▸ TRY IT
Every line below that holds the word "computer" must be listed.
"""
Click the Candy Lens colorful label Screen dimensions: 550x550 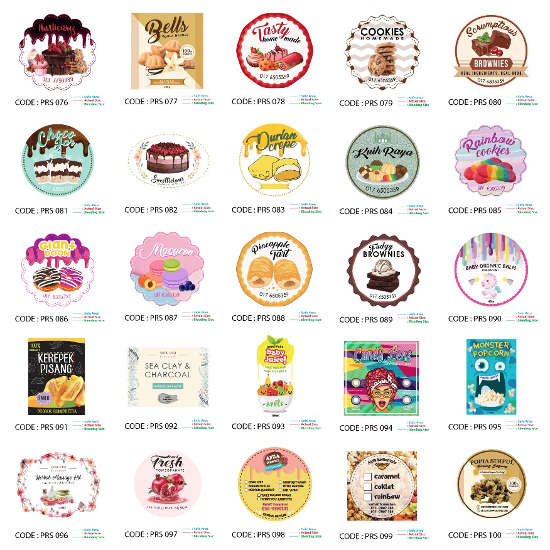pyautogui.click(x=381, y=378)
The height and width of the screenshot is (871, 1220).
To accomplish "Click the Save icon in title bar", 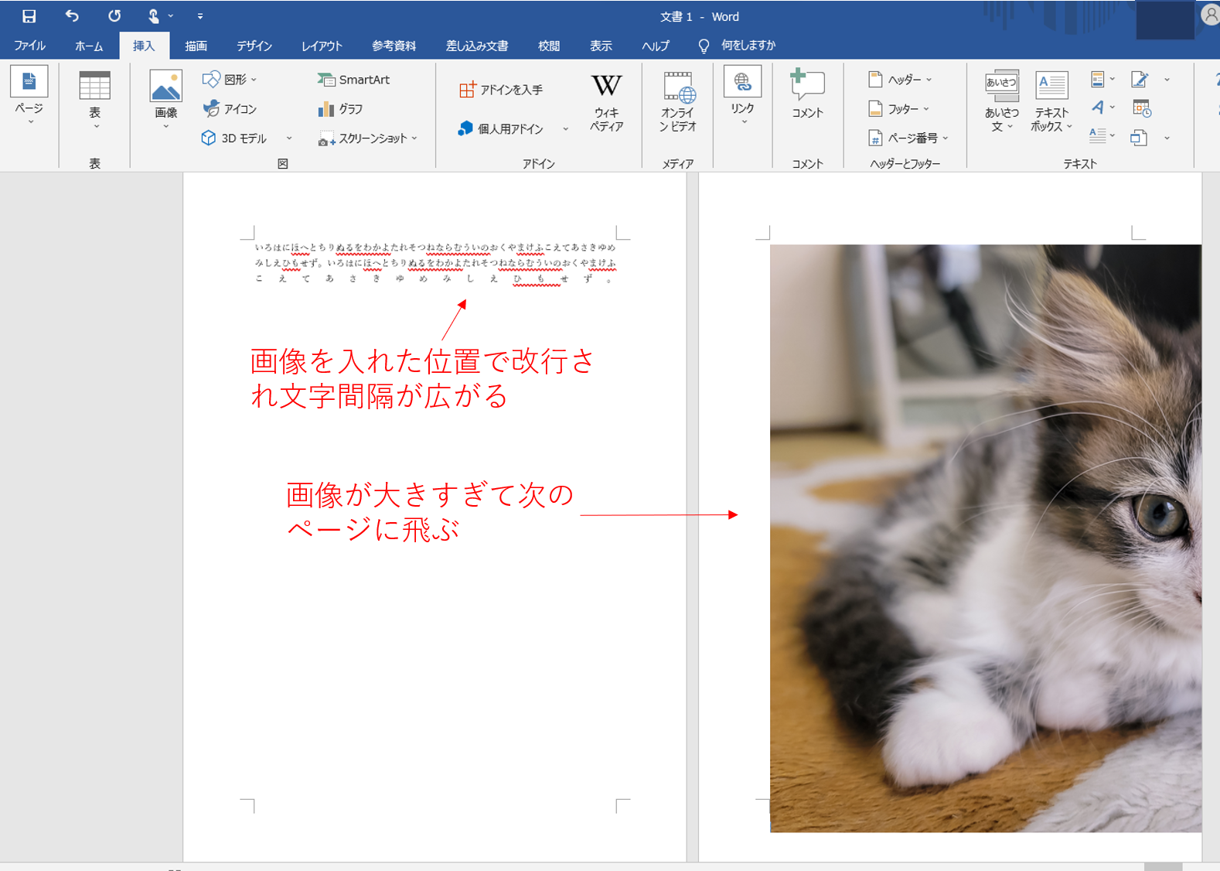I will pos(29,16).
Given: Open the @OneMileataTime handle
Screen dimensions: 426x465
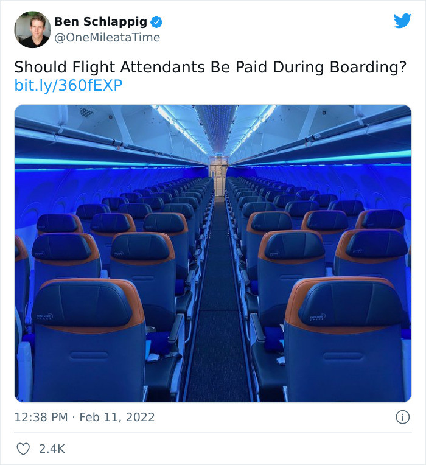Looking at the screenshot, I should [107, 38].
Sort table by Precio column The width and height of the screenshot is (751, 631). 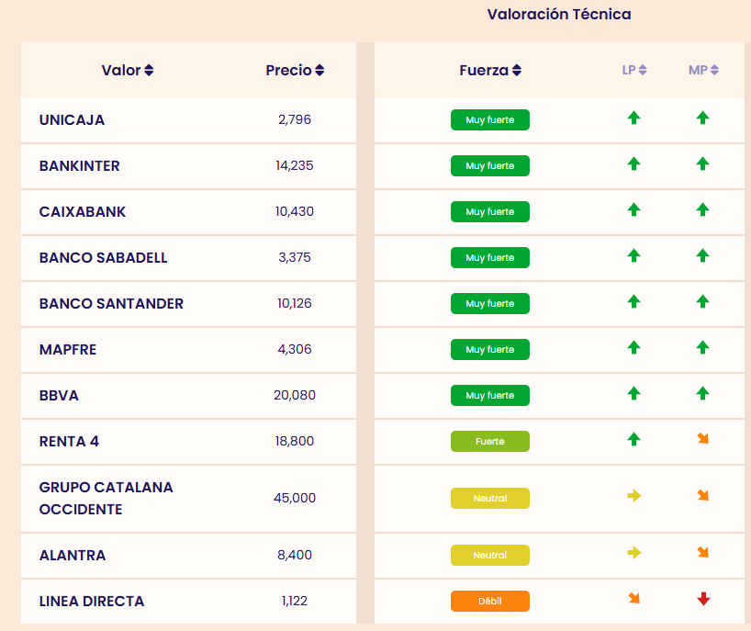(295, 71)
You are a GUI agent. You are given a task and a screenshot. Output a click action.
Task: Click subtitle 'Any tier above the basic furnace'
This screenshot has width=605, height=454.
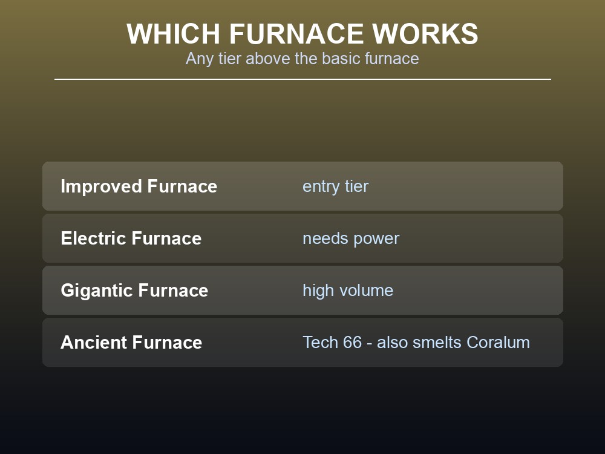(302, 59)
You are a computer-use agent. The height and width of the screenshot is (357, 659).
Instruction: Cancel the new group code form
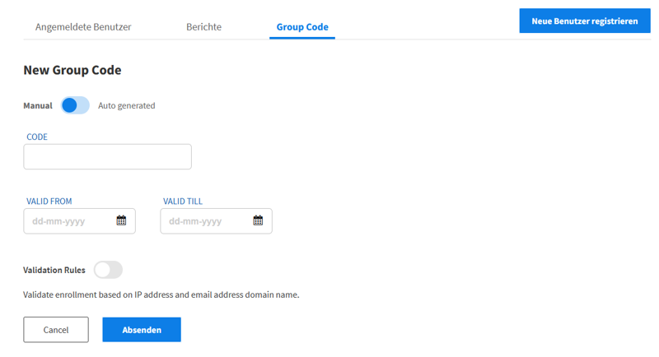(x=56, y=330)
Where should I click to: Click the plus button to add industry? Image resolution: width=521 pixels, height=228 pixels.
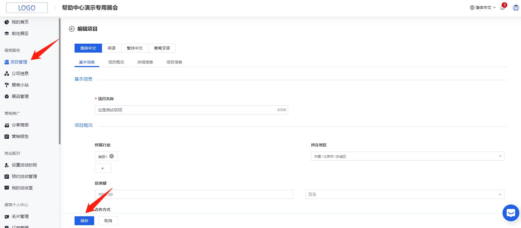pos(103,168)
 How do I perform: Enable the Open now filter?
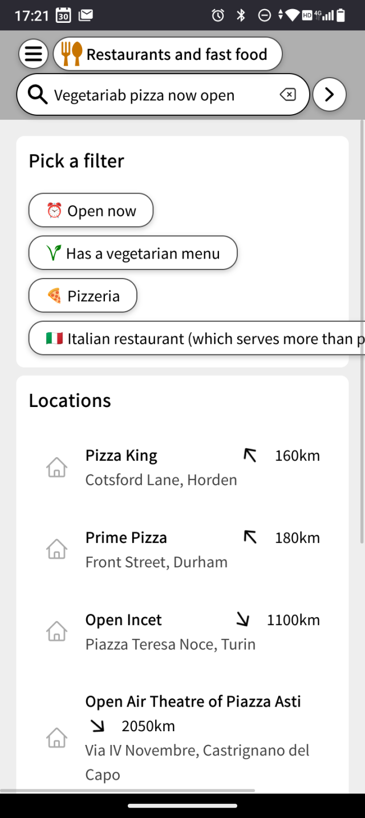pyautogui.click(x=91, y=211)
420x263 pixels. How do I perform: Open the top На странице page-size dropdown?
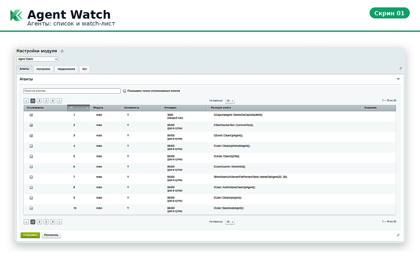point(230,100)
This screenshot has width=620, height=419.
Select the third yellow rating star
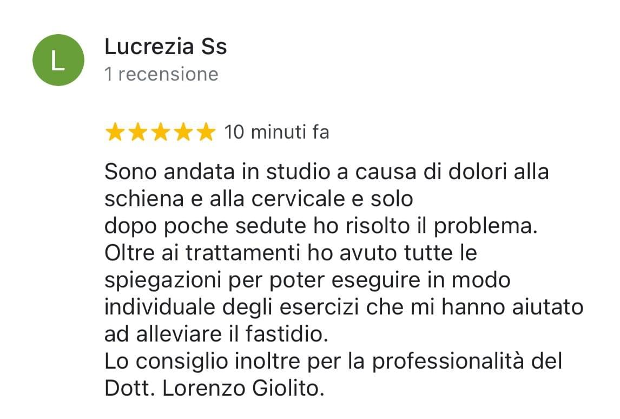(x=161, y=132)
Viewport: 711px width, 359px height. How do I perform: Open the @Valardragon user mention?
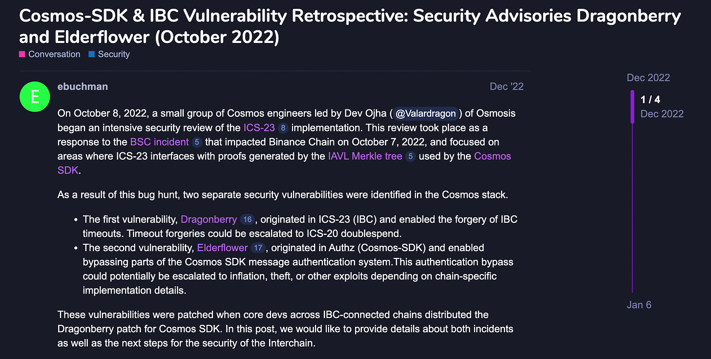pos(425,113)
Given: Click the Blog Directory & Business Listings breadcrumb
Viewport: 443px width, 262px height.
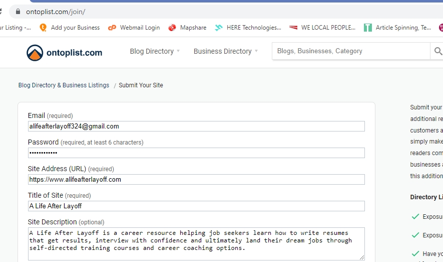Looking at the screenshot, I should 64,85.
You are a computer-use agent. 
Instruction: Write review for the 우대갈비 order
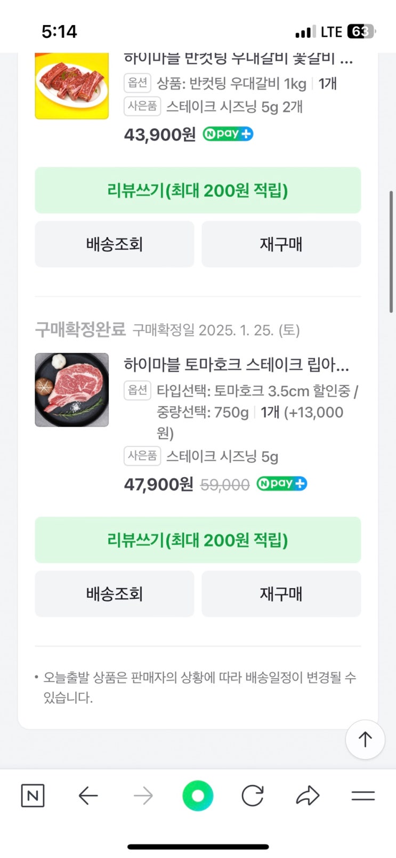click(x=198, y=190)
"""
▸ ANSWER TO THIS EXERCISE
You are a computer-use agent. The height and width of the screenshot is (357, 659).
You are a computer-use agent. 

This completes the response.